Adams, W.A. (July, 2014). Creativity and Consciousness. RoSE – Research on Steiner Education Vol.5 No.1 2014. ISSN 1891-6511 (online at http://www.rosejourn.com/index.php/rose/article/view/187/198).
In this article, I proposed that creativity is a natural phenomenon, part of the very structure and function of consciousness. It’s not a skill that’s learned, not a genetic talent, but part of the definition of consciousness.
In order to make that argument, I provided an analysis of the smallest unit of consciousness, the quantum of consciousness, so to speak. I drew that analysis from my 2012 book, Scientific Introspection: A Method For Investigating the Mind (see http://billadamsphd.net/) .
I described the tiniest, irreducible atom of consciousness as a repeating cycle. Imagine two circles, a few inches apart. One is subjectivity, which contains our sense of self. The other is objectivity, a thing with no sense of self. The action is that subjectivity wants to “eat” objectivity, converting it into itself, a thing with a sense of self. When subjectivity does that, it is satisfied, for a moment at least. Then the cycle repeats. That is the smallest possible unit of consciousness.
Subjectivity reaches beyond itself, always searching for objectivity it can consume. That is what drives subjectivity, basically a kind of curiosity, a desire to know the other, to consume that which is alien. That is what makes it go. That drive is what makes us go. At bottom then, consciousness is creatively curious, motivated to enlarge itself by knowing whatever is alien.
The editors of the journal liked this idea, but said, basically, “How do you know all this stuff?” So I had to write a section on methodology, explaining how I came to discover that creativity is at the foundation of consciousness. The short answer is, introspection. I explain that introspection is a kind of empiricism, not incompatible with scientific empiricism. Scientific introspection, as I envision it, involves meditation for examination of the structure of consciousness. I extracted that material also from my book, Scientific Introspection.

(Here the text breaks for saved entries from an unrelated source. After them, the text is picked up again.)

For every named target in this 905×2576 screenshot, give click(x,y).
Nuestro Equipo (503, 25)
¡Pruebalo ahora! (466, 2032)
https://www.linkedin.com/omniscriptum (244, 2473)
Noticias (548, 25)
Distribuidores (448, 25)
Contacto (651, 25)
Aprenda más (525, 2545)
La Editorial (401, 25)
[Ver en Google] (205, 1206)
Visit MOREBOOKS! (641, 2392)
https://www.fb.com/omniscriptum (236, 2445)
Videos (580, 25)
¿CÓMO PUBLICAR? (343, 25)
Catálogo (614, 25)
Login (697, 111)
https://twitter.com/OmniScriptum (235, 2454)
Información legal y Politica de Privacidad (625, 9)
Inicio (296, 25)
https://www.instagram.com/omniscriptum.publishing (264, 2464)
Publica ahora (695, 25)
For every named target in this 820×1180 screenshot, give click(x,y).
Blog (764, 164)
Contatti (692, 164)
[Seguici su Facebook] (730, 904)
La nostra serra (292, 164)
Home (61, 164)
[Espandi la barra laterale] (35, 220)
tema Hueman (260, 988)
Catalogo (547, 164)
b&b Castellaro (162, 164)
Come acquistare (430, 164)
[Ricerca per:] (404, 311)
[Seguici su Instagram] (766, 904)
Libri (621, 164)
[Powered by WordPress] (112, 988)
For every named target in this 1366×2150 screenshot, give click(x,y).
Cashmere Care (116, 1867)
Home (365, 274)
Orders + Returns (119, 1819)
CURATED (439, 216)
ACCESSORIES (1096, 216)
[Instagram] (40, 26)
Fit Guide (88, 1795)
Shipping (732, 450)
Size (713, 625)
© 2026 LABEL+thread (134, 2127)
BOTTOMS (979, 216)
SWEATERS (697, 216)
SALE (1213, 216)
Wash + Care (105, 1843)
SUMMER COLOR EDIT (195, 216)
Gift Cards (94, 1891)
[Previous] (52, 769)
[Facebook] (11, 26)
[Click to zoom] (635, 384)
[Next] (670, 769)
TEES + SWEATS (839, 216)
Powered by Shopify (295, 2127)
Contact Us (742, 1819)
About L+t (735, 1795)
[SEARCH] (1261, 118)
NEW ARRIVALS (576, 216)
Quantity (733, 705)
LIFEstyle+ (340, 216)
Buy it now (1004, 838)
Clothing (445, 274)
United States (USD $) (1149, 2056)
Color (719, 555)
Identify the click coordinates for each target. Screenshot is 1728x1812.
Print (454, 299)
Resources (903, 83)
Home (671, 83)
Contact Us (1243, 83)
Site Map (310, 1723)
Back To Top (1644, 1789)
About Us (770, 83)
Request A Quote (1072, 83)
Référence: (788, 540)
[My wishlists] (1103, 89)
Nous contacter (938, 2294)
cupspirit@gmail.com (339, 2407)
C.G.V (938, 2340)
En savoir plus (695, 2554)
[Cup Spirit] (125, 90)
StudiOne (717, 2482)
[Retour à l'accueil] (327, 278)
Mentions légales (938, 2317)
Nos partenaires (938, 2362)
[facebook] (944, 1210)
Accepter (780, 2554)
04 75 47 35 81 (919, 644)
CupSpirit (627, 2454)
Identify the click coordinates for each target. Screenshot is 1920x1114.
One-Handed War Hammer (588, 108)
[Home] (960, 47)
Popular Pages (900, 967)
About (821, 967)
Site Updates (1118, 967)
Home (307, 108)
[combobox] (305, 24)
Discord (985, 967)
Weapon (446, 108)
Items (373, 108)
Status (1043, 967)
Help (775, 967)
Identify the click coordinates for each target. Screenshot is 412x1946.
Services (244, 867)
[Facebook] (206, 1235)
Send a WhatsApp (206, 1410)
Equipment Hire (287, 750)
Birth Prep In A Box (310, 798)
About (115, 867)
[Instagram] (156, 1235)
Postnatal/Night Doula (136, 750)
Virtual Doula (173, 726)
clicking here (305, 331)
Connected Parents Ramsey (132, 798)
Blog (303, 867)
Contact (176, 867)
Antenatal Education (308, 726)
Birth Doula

The whole article is extremely compressed, jamming decades worth of research and a book full of writing into a few thousand words. Writing it was a difficult exercise in deciding what to say and what to leave out. I think the result is very dense, what the journal editor kindly described as “concise.” Somebody might read it. Somebody might understand it.
Writing this article was an exercise I’d like to take much farther: to translate my most theoretical and philosophical works, which are virtually impenetrable, into highly accessible creative nonfiction. I don’t think this article was successful in that regard, but showed me how far I have to go.